== Supplied records ==
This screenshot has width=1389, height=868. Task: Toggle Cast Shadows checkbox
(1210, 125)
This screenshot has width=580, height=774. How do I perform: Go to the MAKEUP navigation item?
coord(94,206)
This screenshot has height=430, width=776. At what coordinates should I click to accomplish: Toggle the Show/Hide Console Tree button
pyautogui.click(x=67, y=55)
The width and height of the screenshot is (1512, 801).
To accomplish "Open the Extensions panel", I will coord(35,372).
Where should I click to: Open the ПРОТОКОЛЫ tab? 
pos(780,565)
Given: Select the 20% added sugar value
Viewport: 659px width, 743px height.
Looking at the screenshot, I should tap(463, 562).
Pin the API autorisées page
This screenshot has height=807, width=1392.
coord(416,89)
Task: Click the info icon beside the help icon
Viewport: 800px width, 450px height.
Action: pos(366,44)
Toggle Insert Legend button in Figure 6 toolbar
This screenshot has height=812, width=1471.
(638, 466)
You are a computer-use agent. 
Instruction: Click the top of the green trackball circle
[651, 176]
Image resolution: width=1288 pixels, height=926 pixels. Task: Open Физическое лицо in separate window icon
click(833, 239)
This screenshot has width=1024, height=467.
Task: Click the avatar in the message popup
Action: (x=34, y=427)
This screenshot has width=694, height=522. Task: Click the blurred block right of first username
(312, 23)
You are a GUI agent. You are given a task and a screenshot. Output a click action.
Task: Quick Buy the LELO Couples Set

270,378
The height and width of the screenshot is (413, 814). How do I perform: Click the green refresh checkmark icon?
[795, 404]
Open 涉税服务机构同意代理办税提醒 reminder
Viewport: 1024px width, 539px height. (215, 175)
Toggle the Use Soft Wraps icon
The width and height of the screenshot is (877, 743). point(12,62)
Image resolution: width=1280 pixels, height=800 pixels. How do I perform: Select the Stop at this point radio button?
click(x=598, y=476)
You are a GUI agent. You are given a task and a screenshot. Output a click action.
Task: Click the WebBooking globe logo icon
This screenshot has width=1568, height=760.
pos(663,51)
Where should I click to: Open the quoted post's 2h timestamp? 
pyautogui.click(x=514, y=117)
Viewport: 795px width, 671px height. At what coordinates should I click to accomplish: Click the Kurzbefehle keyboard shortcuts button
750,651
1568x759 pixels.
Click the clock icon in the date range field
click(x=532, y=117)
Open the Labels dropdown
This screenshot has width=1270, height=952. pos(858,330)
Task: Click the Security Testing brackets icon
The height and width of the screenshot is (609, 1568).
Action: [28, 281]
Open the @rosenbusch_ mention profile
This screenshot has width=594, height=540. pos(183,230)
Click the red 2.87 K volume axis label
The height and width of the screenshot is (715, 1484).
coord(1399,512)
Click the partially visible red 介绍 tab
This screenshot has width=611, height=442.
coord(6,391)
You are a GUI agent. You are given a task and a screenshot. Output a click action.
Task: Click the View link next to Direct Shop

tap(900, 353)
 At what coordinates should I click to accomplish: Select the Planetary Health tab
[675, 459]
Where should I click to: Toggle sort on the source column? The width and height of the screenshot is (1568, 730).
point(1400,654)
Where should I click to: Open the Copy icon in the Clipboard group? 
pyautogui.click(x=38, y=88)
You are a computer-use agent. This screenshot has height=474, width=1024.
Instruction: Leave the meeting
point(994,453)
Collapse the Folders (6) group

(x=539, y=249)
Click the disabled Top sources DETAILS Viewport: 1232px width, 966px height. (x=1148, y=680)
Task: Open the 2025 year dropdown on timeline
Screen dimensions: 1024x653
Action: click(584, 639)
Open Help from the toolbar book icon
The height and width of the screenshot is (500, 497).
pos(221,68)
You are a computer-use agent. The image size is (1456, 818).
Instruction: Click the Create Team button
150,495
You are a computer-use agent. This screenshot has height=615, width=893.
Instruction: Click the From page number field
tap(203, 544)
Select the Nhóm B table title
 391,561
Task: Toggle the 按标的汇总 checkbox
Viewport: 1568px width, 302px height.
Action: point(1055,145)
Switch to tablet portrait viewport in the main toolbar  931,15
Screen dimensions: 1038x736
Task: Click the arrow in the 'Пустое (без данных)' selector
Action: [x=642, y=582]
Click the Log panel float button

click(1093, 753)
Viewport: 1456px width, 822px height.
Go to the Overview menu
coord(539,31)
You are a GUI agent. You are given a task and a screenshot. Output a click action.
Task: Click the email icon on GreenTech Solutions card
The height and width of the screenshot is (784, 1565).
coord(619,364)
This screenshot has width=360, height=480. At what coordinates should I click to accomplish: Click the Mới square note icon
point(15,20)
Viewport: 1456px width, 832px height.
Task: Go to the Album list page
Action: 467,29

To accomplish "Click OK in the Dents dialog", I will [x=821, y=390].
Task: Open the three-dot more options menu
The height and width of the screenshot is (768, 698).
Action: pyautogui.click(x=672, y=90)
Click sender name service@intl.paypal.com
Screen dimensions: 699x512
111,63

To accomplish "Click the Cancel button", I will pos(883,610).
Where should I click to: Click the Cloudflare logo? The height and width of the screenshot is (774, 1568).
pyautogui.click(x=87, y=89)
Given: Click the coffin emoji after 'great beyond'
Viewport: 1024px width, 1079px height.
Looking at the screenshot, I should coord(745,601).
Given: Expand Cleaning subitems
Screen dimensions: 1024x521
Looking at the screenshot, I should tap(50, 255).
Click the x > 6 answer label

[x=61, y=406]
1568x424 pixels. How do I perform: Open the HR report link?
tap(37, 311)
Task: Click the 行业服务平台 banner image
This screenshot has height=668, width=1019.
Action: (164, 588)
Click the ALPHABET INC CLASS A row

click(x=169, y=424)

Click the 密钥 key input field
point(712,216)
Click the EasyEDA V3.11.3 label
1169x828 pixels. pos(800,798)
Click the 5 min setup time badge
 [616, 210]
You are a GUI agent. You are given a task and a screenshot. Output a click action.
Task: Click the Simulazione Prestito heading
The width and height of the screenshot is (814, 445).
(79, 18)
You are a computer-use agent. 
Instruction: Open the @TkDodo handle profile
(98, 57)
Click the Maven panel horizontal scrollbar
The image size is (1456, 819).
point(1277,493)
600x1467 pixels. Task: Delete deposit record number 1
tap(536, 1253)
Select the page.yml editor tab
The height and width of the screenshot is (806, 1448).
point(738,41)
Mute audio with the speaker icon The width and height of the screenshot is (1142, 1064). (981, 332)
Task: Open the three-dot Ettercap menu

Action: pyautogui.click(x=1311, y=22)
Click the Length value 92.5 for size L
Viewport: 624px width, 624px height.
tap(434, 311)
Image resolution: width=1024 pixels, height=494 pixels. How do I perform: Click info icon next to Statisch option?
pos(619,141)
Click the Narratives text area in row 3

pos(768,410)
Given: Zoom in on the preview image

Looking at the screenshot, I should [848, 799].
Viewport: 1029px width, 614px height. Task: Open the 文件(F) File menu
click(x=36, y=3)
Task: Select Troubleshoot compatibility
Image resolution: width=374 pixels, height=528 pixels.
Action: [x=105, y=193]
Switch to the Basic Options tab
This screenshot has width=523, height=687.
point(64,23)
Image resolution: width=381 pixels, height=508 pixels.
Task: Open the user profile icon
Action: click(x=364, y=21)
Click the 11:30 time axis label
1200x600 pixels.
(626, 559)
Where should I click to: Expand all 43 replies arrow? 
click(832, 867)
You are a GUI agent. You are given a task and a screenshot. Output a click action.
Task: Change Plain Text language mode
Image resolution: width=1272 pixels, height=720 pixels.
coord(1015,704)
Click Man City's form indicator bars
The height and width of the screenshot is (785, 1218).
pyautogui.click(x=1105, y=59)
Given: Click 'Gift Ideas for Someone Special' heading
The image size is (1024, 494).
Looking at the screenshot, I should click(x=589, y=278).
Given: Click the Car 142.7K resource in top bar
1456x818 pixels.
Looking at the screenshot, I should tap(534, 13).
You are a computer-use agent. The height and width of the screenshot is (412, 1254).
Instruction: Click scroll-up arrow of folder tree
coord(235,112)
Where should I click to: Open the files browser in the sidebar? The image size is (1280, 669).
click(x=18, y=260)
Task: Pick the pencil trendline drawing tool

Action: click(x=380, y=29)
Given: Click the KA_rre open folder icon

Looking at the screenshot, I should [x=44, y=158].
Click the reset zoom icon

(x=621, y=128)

== What to do ==
Reproduce, character for character, the lines of the material from the one containing "Click sender name service@intl.paypal.com" through the one containing "point(1277,493)", both included.

== Answer in full ==
Click sender name service@intl.paypal.com
Screen dimensions: 699x512
111,63

To accomplish "Click the Cancel button", I will pos(883,610).
Where should I click to: Click the Cloudflare logo? The height and width of the screenshot is (774, 1568).
pyautogui.click(x=87, y=89)
Given: Click the coffin emoji after 'great beyond'
Viewport: 1024px width, 1079px height.
Looking at the screenshot, I should coord(745,601).
Given: Expand Cleaning subitems
Screen dimensions: 1024x521
Looking at the screenshot, I should tap(50, 255).
Click the x > 6 answer label

[x=61, y=406]
1568x424 pixels. How do I perform: Open the HR report link?
tap(37, 311)
Task: Click the 行业服务平台 banner image
This screenshot has height=668, width=1019.
Action: (164, 588)
Click the ALPHABET INC CLASS A row

click(x=169, y=424)

Click the 密钥 key input field
point(712,216)
Click the EasyEDA V3.11.3 label
1169x828 pixels. pos(800,798)
Click the 5 min setup time badge
 [616, 210]
You are a GUI agent. You are given a task and a screenshot. Output a click action.
Task: Click the Simulazione Prestito heading
The width and height of the screenshot is (814, 445).
(79, 18)
You are a computer-use agent. 
Instruction: Open the @TkDodo handle profile
(98, 57)
Click the Maven panel horizontal scrollbar
The image size is (1456, 819).
point(1277,493)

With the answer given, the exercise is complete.